Afnan Hadikusumo menyampaikan, sejak awal kehadirannya, Muhammadiyah tidak bisa dipisahkan dengan peran kehidupan berbangsa dan bernegara. “Sejak awal berdirinya, Muhammadiyah sudah melaksanakan dakwah dalam berbagai metode,” ujarnya.
Pertama, kata dia, melalui dakwah bil lisan, dengan pengajian. Kedua, bil hal dengan perbuatan, dengan keteladan, seperti mendirikan rumah sakit, membagikan zakat dengan kepanitiaan, dan menjalankan perintah surat al-Maun dengan mendirikan panti asuhan. “Al-Quran tidak hanya dibaca, tapi dipraktikkan dengan tindakan nyata,” paparnya.

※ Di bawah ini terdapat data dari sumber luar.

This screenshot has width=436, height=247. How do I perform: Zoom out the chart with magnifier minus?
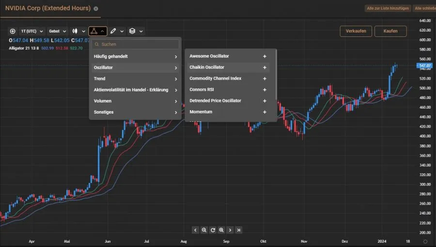(x=204, y=230)
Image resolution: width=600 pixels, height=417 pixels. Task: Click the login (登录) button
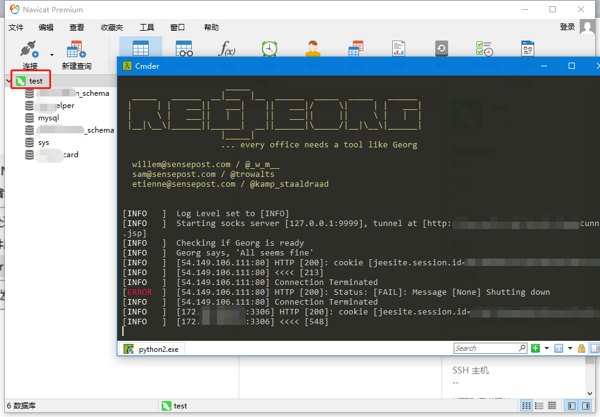(567, 27)
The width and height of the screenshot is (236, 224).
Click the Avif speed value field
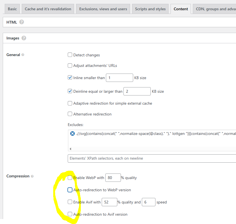148,202
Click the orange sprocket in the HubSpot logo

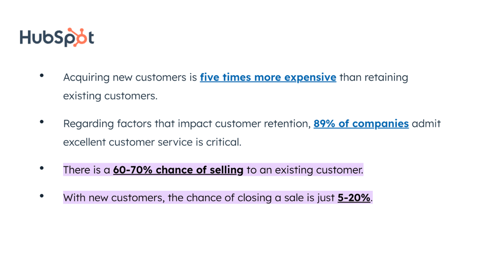point(76,37)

Ketiga, dakwah bit tadwin, yakni dengan tulisan. Banyak tokoh berjuang dengan tulisan agar pikiran dibaca orang lain. “Walaupun tradisi membaca masih sangat rendah, tapi banyak pemikiran yang bisa dibaca karena masih tersimpan dalam arsip yang baik, termasuk di Perpustakaan Leiden, Belanda,” terang Anggota Dewan Perwakilan Daerah (DPD) RI Dapil Daerah Istimewa Yogyakarta itu.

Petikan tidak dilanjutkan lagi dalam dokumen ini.